**What to work on**
Each entry must be printed again without a single change.

**Source data**
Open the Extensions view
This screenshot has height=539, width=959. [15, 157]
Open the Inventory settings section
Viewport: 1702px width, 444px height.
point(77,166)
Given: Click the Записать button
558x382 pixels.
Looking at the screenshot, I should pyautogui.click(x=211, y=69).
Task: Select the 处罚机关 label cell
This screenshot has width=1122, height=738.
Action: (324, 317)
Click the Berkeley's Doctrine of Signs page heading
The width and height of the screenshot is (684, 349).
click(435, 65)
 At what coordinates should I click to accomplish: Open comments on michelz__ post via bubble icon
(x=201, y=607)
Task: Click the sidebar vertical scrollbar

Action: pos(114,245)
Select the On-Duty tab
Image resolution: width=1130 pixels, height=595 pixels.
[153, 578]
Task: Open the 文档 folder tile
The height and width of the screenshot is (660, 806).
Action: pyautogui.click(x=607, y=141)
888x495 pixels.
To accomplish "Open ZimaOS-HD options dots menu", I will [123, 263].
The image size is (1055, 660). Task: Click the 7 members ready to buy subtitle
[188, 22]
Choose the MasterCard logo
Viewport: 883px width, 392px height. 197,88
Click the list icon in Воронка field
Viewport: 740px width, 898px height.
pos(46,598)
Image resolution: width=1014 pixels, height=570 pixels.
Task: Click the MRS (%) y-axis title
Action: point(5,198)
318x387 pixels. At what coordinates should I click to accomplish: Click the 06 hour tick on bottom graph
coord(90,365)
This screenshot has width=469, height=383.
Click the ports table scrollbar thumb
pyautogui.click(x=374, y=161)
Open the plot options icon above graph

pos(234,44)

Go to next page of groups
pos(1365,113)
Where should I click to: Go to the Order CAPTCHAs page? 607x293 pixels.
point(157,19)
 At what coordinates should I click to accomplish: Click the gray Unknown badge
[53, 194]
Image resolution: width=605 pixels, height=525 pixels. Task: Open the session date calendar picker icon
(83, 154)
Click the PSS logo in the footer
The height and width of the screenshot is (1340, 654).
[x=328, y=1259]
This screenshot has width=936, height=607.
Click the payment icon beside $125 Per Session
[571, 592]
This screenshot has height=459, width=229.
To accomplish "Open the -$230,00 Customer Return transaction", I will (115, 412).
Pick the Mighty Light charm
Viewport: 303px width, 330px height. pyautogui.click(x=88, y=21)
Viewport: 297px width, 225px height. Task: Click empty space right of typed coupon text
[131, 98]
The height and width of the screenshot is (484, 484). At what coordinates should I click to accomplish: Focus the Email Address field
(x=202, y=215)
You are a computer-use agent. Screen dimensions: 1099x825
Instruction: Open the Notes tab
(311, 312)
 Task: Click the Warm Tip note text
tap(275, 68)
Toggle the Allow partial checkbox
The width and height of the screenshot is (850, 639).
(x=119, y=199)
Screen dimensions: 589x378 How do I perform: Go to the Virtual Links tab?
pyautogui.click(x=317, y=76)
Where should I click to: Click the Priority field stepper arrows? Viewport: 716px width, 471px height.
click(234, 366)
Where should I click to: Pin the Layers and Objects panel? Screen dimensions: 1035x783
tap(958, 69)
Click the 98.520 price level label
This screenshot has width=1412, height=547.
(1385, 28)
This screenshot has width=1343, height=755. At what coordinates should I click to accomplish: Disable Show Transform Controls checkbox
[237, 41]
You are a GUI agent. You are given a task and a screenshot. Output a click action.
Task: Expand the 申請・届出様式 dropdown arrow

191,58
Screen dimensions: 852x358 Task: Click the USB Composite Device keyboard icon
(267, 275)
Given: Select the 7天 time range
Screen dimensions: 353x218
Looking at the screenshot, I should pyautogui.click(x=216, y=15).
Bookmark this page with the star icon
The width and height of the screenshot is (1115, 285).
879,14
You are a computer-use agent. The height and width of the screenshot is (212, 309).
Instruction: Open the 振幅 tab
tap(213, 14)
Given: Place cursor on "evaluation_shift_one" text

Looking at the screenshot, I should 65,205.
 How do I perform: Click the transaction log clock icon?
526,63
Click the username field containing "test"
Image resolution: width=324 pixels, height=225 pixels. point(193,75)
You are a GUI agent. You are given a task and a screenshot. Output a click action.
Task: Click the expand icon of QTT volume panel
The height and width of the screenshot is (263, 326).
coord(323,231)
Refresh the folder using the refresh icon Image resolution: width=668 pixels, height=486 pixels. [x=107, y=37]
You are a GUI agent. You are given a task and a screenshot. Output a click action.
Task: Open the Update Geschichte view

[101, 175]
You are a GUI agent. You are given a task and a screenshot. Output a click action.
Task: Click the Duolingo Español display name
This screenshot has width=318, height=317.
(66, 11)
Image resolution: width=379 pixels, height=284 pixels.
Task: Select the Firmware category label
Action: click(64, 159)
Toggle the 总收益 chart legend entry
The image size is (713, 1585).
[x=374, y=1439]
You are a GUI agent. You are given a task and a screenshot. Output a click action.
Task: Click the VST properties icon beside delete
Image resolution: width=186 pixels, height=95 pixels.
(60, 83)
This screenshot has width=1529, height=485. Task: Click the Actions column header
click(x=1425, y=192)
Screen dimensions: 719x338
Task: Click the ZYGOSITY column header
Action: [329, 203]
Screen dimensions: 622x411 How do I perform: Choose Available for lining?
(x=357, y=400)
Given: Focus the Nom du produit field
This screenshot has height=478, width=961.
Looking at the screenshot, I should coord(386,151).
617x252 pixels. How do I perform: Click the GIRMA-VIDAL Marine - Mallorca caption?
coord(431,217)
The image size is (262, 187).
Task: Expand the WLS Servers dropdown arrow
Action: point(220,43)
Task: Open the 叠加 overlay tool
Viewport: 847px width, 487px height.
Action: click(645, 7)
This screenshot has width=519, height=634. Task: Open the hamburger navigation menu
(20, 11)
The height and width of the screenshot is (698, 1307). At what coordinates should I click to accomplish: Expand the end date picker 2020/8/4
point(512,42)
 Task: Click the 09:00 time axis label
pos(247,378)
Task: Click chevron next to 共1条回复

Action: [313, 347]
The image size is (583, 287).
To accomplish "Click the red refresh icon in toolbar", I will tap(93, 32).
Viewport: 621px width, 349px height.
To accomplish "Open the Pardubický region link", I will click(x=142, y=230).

**Your response**
Open the Extensions view
This screenshot has height=539, width=959. [15, 157]
Open the Inventory settings section
Viewport: 1702px width, 444px height.
point(77,166)
Given: Click the Записать button
558x382 pixels.
Looking at the screenshot, I should pyautogui.click(x=211, y=69).
Task: Select the 处罚机关 label cell
This screenshot has width=1122, height=738.
Action: (324, 317)
Click the Berkeley's Doctrine of Signs page heading
The width and height of the screenshot is (684, 349).
click(435, 65)
 At what coordinates should I click to accomplish: Open comments on michelz__ post via bubble icon
(x=201, y=607)
Task: Click the sidebar vertical scrollbar

Action: pos(114,245)
Select the On-Duty tab
Image resolution: width=1130 pixels, height=595 pixels.
[153, 578]
Task: Open the 文档 folder tile
The height and width of the screenshot is (660, 806).
Action: pyautogui.click(x=607, y=141)
888x495 pixels.
To accomplish "Open ZimaOS-HD options dots menu", I will [123, 263].
The image size is (1055, 660). Task: Click the 7 members ready to buy subtitle
[188, 22]
Choose the MasterCard logo
Viewport: 883px width, 392px height. 197,88
Click the list icon in Воронка field
Viewport: 740px width, 898px height.
pos(46,598)
Image resolution: width=1014 pixels, height=570 pixels.
Task: Click the MRS (%) y-axis title
Action: point(5,198)
318x387 pixels. At what coordinates should I click to accomplish: Click the 06 hour tick on bottom graph
coord(90,365)
This screenshot has width=469, height=383.
Click the ports table scrollbar thumb
pyautogui.click(x=374, y=161)
Open the plot options icon above graph

pos(234,44)

Go to next page of groups
pos(1365,113)
Where should I click to: Go to the Order CAPTCHAs page? 607x293 pixels.
point(157,19)
 At what coordinates should I click to accomplish: Click the gray Unknown badge
[53, 194]
Image resolution: width=605 pixels, height=525 pixels. Task: Open the session date calendar picker icon
(83, 154)
Click the PSS logo in the footer
The height and width of the screenshot is (1340, 654).
[x=328, y=1259]
This screenshot has width=936, height=607.
Click the payment icon beside $125 Per Session
[571, 592]
This screenshot has height=459, width=229.
To accomplish "Open the -$230,00 Customer Return transaction", I will (115, 412).
Pick the Mighty Light charm
Viewport: 303px width, 330px height. pyautogui.click(x=88, y=21)
Viewport: 297px width, 225px height. Task: Click empty space right of typed coupon text
[131, 98]
The height and width of the screenshot is (484, 484). At what coordinates should I click to accomplish: Focus the Email Address field
(x=202, y=215)
You are a computer-use agent. Screen dimensions: 1099x825
Instruction: Open the Notes tab
(311, 312)
 Task: Click the Warm Tip note text
tap(275, 68)
Toggle the Allow partial checkbox
The width and height of the screenshot is (850, 639).
(x=119, y=199)
Screen dimensions: 589x378 How do I perform: Go to the Virtual Links tab?
pyautogui.click(x=317, y=76)
Where should I click to: Click the Priority field stepper arrows? Viewport: 716px width, 471px height.
click(234, 366)
Where should I click to: Pin the Layers and Objects panel? Screen dimensions: 1035x783
tap(958, 69)
Click the 98.520 price level label
This screenshot has width=1412, height=547.
(1385, 28)
This screenshot has width=1343, height=755. At what coordinates should I click to accomplish: Disable Show Transform Controls checkbox
[237, 41]
You are a GUI agent. You are given a task and a screenshot. Output a click action.
Task: Expand the 申請・届出様式 dropdown arrow

191,58
Screen dimensions: 852x358 Task: Click the USB Composite Device keyboard icon
(267, 275)
Given: Select the 7天 time range
Screen dimensions: 353x218
Looking at the screenshot, I should pyautogui.click(x=216, y=15).
Bookmark this page with the star icon
The width and height of the screenshot is (1115, 285).
879,14
You are a computer-use agent. The height and width of the screenshot is (212, 309).
Instruction: Open the 振幅 tab
tap(213, 14)
Given: Place cursor on "evaluation_shift_one" text

Looking at the screenshot, I should 65,205.
 How do I perform: Click the transaction log clock icon?
526,63
Click the username field containing "test"
Image resolution: width=324 pixels, height=225 pixels. point(193,75)
You are a GUI agent. You are given a task and a screenshot. Output a click action.
Task: Click the expand icon of QTT volume panel
The height and width of the screenshot is (263, 326).
coord(323,231)
Refresh the folder using the refresh icon Image resolution: width=668 pixels, height=486 pixels. [x=107, y=37]
You are a GUI agent. You are given a task and a screenshot. Output a click action.
Task: Open the Update Geschichte view

[101, 175]
You are a GUI agent. You are given a task and a screenshot. Output a click action.
Task: Click the Duolingo Español display name
This screenshot has width=318, height=317.
(66, 11)
Image resolution: width=379 pixels, height=284 pixels.
Task: Select the Firmware category label
Action: click(64, 159)
Toggle the 总收益 chart legend entry
The image size is (713, 1585).
[x=374, y=1439]
You are a GUI agent. You are given a task and a screenshot. Output a click action.
Task: Click the VST properties icon beside delete
Image resolution: width=186 pixels, height=95 pixels.
(60, 83)
This screenshot has width=1529, height=485. Task: Click the Actions column header
click(x=1425, y=192)
Screen dimensions: 719x338
Task: Click the ZYGOSITY column header
Action: [329, 203]
Screen dimensions: 622x411 How do I perform: Choose Available for lining?
(x=357, y=400)
Given: Focus the Nom du produit field
This screenshot has height=478, width=961.
Looking at the screenshot, I should coord(386,151).
617x252 pixels. How do I perform: Click the GIRMA-VIDAL Marine - Mallorca caption?
coord(431,217)
The image size is (262, 187).
Task: Expand the WLS Servers dropdown arrow
Action: point(220,43)
Task: Open the 叠加 overlay tool
Viewport: 847px width, 487px height.
Action: click(645, 7)
This screenshot has width=519, height=634. Task: Open the hamburger navigation menu
(20, 11)
The height and width of the screenshot is (698, 1307). At what coordinates should I click to accomplish: Expand the end date picker 2020/8/4
point(512,42)
 Task: Click the 09:00 time axis label
pos(247,378)
Task: Click chevron next to 共1条回复

Action: [313, 347]
The image size is (583, 287).
To accomplish "Click the red refresh icon in toolbar", I will tap(93, 32).
Viewport: 621px width, 349px height.
To accomplish "Open the Pardubický region link", I will click(x=142, y=230).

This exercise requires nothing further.